§ Task directions
Rename every "Home" to "Start" in the records from the start through the line containing "Integrio (67, 429)", inclusive, and return only those lines with nothing else changed.

◇ ◇ ◇ ◇ ◇

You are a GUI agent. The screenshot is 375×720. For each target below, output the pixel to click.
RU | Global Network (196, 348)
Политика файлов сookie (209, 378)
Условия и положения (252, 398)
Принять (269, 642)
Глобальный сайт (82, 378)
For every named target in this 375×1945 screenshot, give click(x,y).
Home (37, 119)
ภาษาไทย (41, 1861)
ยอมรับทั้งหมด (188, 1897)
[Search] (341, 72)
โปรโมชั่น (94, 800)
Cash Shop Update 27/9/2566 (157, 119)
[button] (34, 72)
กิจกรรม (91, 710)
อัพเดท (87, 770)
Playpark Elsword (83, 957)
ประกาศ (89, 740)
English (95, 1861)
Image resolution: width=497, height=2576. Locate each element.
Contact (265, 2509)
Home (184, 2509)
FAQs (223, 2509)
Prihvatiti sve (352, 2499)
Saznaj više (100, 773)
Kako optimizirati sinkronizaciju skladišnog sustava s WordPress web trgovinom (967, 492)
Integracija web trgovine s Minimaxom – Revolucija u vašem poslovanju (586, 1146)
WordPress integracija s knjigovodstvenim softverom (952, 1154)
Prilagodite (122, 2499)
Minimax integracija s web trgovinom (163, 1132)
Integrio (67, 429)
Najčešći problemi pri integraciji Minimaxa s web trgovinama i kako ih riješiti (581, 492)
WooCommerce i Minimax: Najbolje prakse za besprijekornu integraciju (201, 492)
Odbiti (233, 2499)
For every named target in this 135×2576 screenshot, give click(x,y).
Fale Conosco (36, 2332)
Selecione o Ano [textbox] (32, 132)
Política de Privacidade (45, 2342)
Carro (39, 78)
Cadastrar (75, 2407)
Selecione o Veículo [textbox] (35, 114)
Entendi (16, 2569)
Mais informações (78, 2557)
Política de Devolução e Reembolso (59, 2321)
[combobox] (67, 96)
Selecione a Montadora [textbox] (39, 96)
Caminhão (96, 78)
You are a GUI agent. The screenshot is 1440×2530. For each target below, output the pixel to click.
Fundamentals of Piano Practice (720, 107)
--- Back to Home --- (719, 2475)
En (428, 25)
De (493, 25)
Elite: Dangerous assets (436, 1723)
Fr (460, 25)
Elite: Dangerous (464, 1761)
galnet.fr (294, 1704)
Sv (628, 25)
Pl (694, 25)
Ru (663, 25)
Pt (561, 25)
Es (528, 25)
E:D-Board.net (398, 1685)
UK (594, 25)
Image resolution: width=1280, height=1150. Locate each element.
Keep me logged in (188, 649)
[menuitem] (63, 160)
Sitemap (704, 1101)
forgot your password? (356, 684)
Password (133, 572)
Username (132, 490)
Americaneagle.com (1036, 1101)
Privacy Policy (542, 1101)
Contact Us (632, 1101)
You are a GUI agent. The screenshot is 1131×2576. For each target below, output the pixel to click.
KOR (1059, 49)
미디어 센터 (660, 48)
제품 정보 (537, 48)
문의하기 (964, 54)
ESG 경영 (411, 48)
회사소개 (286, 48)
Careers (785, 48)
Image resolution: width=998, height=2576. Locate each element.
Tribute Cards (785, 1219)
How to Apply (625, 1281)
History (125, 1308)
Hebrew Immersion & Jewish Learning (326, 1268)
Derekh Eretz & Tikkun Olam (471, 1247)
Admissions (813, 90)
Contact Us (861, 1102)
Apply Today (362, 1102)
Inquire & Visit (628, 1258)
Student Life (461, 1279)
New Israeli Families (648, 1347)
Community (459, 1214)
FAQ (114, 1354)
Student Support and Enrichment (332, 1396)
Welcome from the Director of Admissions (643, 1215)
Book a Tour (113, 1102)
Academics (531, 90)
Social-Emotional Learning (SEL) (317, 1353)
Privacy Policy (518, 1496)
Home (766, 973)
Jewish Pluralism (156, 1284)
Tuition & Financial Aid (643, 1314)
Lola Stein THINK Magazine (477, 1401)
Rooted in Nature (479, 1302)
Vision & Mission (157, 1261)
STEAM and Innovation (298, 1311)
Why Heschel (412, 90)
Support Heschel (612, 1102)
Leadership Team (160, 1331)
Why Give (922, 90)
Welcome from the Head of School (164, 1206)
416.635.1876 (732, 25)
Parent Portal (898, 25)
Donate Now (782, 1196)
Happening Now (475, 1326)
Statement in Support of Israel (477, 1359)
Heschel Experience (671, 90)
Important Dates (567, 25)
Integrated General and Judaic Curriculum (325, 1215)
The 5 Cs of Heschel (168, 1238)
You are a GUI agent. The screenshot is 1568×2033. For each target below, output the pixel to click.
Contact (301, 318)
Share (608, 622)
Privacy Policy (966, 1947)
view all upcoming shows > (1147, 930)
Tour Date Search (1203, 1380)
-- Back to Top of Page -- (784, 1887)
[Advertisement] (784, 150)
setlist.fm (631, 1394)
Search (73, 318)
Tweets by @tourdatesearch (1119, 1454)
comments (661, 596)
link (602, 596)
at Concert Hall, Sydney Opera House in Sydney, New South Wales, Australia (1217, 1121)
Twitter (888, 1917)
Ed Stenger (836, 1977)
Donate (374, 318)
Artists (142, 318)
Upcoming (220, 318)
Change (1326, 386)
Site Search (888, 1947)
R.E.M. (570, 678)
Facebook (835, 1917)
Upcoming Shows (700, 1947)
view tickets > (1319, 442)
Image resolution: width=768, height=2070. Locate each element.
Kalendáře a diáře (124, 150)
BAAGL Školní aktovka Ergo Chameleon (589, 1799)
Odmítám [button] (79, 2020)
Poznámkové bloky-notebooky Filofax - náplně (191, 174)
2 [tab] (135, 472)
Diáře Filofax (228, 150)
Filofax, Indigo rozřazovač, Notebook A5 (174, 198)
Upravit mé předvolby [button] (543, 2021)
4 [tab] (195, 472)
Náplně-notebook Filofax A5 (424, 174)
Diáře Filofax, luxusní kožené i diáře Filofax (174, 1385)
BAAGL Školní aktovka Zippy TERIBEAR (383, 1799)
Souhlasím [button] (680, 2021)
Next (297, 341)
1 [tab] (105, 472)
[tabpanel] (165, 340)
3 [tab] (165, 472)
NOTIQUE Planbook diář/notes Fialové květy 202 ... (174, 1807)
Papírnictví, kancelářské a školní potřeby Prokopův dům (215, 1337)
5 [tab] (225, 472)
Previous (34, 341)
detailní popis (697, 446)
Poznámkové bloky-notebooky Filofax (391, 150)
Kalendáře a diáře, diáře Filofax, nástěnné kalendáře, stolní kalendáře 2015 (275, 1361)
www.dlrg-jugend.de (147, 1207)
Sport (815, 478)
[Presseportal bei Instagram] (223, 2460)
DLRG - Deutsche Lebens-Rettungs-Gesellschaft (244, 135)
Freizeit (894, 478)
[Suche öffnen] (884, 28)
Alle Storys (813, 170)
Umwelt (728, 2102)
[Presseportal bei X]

◇ ◇ ◇ ◇ ◇

§ Answer for the task
You are a GUI agent. The screenshot is 375×720. For each target below, output the pixel to click.
RU | Global Network (196, 348)
Политика файлов сookie (209, 378)
Условия и положения (252, 398)
Принять (269, 642)
Глобальный сайт (82, 378)
For every named target in this 375×1945 screenshot, give click(x,y).
Start (37, 119)
ภาษาไทย (41, 1861)
ยอมรับทั้งหมด (188, 1897)
[Search] (341, 72)
โปรโมชั่น (94, 800)
Cash Shop Update 27/9/2566 (157, 119)
[button] (34, 72)
กิจกรรม (91, 710)
อัพเดท (87, 770)
Playpark Elsword (83, 957)
ประกาศ (89, 740)
English (95, 1861)
Image resolution: width=497, height=2576. Locate each element.
Contact (265, 2509)
Start (184, 2509)
FAQs (223, 2509)
Prihvatiti sve (352, 2499)
Saznaj više (100, 773)
Kako optimizirati sinkronizaciju skladišnog sustava s WordPress web trgovinom (967, 492)
Integracija web trgovine s Minimaxom – Revolucija u vašem poslovanju (586, 1146)
WordPress integracija s knjigovodstvenim softverom (952, 1154)
Prilagodite (122, 2499)
Minimax integracija s web trgovinom (163, 1132)
Integrio (67, 429)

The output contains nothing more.